Straker stood up, rubbing his arms in an effort to bring some slight warmth back to his body. A flash of silver caught his attention and he looked across, shading his eyes as he stared at the later-than-midnight sun. It would not set tonight, and neither would he. ‘No rest for the wicked, Colonel. Come on.’
Straker wrapped the sleeping bag around Alec, tucking it in with care then covering the man with the sheepskin mat to leave no bare skin exposed. He forced himself to eat some more chocolate and finish his energy drink before settling himself in the driving seat of the Ski-doo. Alec would be more than warm enough and Straker was no longer cold, though the Colonel’s parka was a little on the large size for him and the bloodstains an unpleasant reminder of the past few hours. He had chosen the more powerful two-man vehicle after discarding the larger sledge and putting Alec on the lighter one once he’d dumped all superfluous equipment. If it was necessary, he would manage with the one-man tent. There was room enough for two inside at a pinch, but he was going to drive as long as possible, through the nights until he could get a message patched through to base and get the Aerocopter out to collect them both. The good news was that Alec had roused a couple of times, not much, but enough to give Straker hope that they would both survive.

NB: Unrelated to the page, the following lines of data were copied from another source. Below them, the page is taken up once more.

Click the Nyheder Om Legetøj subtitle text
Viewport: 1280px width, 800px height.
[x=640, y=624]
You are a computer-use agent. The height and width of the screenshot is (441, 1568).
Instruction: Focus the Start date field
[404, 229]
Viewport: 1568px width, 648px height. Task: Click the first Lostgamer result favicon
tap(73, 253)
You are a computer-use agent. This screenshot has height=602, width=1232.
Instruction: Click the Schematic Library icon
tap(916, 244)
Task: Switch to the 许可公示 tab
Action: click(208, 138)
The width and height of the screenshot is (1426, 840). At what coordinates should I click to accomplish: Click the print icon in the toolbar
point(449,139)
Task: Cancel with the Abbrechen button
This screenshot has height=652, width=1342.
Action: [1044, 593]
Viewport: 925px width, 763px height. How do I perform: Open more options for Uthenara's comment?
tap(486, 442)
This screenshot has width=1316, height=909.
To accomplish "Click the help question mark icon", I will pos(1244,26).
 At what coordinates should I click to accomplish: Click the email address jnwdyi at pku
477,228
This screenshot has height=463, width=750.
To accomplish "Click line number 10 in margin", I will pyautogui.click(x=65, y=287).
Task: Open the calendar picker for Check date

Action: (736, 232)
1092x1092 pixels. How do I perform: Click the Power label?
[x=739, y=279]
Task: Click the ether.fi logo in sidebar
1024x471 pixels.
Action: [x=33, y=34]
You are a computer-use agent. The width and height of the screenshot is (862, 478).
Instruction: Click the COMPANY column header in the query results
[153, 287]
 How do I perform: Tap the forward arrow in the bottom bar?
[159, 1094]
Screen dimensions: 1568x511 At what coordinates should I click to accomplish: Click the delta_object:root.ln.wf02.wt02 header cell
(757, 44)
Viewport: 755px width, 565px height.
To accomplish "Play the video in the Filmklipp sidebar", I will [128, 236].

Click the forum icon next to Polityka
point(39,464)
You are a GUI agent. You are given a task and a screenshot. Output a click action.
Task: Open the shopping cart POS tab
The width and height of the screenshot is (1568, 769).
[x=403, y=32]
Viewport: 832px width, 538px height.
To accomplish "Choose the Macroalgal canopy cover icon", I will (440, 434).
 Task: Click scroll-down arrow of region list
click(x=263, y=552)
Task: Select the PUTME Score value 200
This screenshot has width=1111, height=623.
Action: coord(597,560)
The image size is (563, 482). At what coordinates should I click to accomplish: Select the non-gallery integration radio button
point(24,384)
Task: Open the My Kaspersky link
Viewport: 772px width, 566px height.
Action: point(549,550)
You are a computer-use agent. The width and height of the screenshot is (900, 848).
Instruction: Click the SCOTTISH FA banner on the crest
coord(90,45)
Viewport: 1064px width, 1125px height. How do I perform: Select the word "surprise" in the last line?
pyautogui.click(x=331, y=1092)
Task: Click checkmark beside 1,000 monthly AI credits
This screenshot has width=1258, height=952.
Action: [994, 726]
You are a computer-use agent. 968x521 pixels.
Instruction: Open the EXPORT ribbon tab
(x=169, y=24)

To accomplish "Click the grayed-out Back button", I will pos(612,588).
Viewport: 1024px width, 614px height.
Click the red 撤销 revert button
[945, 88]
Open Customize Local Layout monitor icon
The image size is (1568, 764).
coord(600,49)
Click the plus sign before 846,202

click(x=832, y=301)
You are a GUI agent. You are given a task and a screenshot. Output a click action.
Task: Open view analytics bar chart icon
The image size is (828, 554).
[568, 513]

And when they got back he would read Alec’s report, and decide what to do. Probably nothing. Damn Colonel Freeman. Straker would have grinned, but his lips were too cracked and weather-burned, so he contented himself with starting the engine and preparing to tow the slender sledge with its precious cargo safely on board.
Ten million dollars? A pittance compared to the life of a man, the life of his colleague. His friend. One last look at his watch. It was just three in the morning; and the day? He frowned. November the first. So yesterday was Hallowe’en.
He twisted the throttle, hissing as his blistered fingers complained, and then the Ski-doo and its sledge headed out, leaving the horror behind.
This story was in my mind for a while. The image of Morton stretching out his fingers, his mouth open and full of black liquid was the initial ‘idea’ for a Hallowe’en story although I had no concrete plan in mind. But on October 19th I was researching into eclipses for something totally different and I discovered that on that very day there was a penumbral solar eclipse visible in Antarctica. And I started writing.
I didn’t really want to kill Morton off, but if I had ‘saved’ him, then the story would have ended up another ten thousand words longer and I simply didn’t have the time for that.